Some might mock this as "starting with the form," but I can state with certainty that a teacher standing at the podium of a tiered classroom created this way could never feel like calmly lecturing on their own theories, and students would never feel like just listening to the teacher's words and waiting for the bell to ring while taking notes.

Organization-wide engagement with a teaching method manifests in this way at private universities. One of the major reasons I left my previous post in Tokushima and moved to Nagoya, despite being discourteous to those involved, was the existence of university management leaders who are strongly committed to case method education. Professor Haruo Takagi, who started teaching at NUCB BS a step ahead of me, probably felt the same way.

Thus, at NUCB, where Professor Takagi and I moved, a "Case Method Research Center" was newly established as an internal academic research organization this April, and I was appointed as its first Director. Here, instead of appointing faculty in charge of FD as research center staff, only those of dean-class were installed.
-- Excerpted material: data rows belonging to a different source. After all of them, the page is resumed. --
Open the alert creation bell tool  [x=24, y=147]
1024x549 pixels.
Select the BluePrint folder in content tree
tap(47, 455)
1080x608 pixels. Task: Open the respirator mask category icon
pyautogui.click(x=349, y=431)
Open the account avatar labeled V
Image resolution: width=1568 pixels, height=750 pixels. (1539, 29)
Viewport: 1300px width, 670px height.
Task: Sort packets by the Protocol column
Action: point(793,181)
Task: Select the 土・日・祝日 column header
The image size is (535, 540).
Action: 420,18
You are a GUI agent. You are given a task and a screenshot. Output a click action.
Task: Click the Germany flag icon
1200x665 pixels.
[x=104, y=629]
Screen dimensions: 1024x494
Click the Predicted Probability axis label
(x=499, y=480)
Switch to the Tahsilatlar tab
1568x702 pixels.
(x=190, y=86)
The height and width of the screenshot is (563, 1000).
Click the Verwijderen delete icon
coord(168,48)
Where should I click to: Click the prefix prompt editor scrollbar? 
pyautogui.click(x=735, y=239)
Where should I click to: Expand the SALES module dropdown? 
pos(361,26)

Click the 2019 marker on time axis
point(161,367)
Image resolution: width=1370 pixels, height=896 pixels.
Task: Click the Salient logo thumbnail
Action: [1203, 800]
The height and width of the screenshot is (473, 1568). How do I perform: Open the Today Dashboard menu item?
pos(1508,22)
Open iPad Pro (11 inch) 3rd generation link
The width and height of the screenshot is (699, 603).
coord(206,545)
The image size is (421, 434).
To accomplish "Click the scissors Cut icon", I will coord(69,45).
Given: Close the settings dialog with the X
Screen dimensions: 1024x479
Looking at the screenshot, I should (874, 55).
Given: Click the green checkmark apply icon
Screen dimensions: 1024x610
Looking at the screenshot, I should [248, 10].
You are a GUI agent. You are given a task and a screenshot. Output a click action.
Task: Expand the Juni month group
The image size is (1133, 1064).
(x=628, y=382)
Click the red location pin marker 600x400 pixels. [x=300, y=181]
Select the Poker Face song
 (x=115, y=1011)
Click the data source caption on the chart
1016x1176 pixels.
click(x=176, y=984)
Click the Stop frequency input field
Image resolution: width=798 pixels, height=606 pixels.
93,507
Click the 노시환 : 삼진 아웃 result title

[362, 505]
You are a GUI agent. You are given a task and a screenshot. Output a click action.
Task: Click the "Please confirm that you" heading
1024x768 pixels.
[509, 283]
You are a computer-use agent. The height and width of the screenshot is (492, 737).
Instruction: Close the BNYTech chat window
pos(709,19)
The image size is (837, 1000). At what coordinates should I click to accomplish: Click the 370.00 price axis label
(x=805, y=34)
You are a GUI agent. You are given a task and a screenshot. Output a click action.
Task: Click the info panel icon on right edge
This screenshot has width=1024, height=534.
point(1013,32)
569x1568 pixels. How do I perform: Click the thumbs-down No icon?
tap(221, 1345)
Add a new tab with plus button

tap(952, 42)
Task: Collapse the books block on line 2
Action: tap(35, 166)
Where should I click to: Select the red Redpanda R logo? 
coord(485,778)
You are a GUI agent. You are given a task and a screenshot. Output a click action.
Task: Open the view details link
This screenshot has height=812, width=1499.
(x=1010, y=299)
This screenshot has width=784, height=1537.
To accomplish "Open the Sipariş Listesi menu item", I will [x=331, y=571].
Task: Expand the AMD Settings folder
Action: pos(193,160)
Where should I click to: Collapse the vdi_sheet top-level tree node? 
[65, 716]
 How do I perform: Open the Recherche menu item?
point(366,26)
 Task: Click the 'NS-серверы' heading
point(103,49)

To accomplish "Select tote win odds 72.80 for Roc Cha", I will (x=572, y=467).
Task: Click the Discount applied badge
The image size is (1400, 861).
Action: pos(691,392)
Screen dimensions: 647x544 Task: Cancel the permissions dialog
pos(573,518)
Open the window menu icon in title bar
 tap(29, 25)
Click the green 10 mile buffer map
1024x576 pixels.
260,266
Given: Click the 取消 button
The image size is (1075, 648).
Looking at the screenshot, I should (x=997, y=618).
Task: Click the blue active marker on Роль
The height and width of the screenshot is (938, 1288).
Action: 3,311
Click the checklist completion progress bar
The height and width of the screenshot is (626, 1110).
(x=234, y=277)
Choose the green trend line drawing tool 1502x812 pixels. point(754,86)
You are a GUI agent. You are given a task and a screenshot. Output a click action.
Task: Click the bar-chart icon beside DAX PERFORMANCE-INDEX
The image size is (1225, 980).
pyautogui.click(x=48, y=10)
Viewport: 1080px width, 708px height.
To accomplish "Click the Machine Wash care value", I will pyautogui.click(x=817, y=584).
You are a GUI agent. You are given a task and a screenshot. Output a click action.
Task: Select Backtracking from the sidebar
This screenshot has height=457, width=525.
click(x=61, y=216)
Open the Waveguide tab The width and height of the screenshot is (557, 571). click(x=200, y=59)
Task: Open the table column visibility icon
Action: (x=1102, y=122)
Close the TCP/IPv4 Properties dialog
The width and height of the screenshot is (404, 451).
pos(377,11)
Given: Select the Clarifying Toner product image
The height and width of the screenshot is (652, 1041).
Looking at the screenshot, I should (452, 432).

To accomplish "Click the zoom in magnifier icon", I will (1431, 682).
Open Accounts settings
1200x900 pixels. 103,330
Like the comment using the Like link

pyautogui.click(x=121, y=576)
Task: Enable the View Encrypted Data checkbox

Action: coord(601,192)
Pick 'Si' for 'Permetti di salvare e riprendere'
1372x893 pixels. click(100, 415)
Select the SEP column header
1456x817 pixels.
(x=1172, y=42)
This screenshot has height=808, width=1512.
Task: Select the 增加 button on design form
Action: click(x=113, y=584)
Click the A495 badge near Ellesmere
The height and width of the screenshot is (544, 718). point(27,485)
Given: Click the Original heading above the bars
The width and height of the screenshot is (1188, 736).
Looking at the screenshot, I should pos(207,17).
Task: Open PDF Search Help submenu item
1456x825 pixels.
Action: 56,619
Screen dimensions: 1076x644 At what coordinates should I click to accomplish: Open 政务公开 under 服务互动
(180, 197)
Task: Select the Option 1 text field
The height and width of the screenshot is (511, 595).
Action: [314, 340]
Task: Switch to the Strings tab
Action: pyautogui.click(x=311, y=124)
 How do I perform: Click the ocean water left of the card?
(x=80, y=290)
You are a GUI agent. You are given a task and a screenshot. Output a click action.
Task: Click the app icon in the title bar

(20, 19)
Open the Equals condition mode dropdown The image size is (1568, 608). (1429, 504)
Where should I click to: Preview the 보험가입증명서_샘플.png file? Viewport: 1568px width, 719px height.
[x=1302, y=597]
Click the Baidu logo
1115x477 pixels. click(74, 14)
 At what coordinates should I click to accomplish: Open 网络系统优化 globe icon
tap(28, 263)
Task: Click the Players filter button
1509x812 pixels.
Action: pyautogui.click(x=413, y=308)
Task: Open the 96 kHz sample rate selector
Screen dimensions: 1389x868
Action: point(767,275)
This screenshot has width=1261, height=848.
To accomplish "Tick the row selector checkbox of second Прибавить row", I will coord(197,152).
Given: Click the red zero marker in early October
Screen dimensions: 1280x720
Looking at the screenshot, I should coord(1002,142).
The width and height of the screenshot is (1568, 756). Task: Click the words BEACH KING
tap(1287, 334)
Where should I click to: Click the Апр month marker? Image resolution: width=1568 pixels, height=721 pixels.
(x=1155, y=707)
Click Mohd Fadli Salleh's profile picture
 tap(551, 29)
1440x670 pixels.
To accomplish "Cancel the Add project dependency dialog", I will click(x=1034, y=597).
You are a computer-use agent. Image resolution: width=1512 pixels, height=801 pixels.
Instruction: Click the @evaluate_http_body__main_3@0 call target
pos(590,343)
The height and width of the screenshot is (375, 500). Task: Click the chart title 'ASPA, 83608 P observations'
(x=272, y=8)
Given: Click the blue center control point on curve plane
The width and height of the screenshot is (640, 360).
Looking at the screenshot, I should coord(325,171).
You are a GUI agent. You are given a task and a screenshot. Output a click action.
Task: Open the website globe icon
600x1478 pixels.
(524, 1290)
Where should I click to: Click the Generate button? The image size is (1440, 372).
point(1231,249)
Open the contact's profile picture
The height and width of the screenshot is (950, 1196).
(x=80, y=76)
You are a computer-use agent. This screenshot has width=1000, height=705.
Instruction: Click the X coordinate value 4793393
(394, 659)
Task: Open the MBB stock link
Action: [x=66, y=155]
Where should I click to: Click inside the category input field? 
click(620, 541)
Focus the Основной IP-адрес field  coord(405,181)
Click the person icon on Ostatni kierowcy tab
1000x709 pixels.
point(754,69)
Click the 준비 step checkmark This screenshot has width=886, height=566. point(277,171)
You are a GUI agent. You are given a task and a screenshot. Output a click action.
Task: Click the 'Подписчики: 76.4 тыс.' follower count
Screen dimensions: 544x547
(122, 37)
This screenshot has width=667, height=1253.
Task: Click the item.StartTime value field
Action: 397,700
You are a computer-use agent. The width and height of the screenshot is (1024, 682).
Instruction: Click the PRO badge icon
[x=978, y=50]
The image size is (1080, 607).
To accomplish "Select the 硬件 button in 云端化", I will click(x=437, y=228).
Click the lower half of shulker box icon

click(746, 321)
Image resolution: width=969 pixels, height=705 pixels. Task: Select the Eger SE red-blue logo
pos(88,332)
The idea that "teaching methods are a matter for the dean" is very typical of NUCB.

My future work at this university will be two-pronged: "expanding the base of practice" and "increasing the degree of authenticity of practices that can be called 'the real thing'" for case method education practiced in various ways by various educational entities in Japan. Personally, I would like to place emphasis on the latter, but social needs concentrate on the former. I intend to find where the key to generating interaction between the former and the latter lies.

Future Outlook for Case Method Education

In recent years, teaching methods have tended toward techniques rather than philosophy, and their educational effects need to be evaluated more objectively than before. This wave is also reaching the education provided by leading groups in higher education. While short-term results are expected and the standardization of education is welcomed, the remaining of individual dependency is disliked. It is truly an era of "headwinds" for case method education, but "living in difficult times" will likely become a good page in the evolutionary theory of teaching methods.

The Case Method Research Center at NUCB BS intends to provide consultation for case method education throughout Japan, and will be able to provide information and technical support. Furthermore, using these activities as a driving force, we can look forward to the cultivation of doctoral degree holders who take case method education as their research subject in the not-too-distant future. While not many experts who can pass case method education to the next generation may appear, as long as it is "people" who connect history, we cannot see the developmental practice of the next generation without lodging it in people.

In Closing

Professor David A. Garvin of HBS, from whom I received valuable research suggestions and with whom I also had discussions, passed away suddenly last year. In a small-scale world of practice with few key persons like the "case method education world," the early death of one such person easily changes the history of a teaching method. My final words are commonplace, but time is limited for us as well.

*Affiliations and titles are as of the time of writing.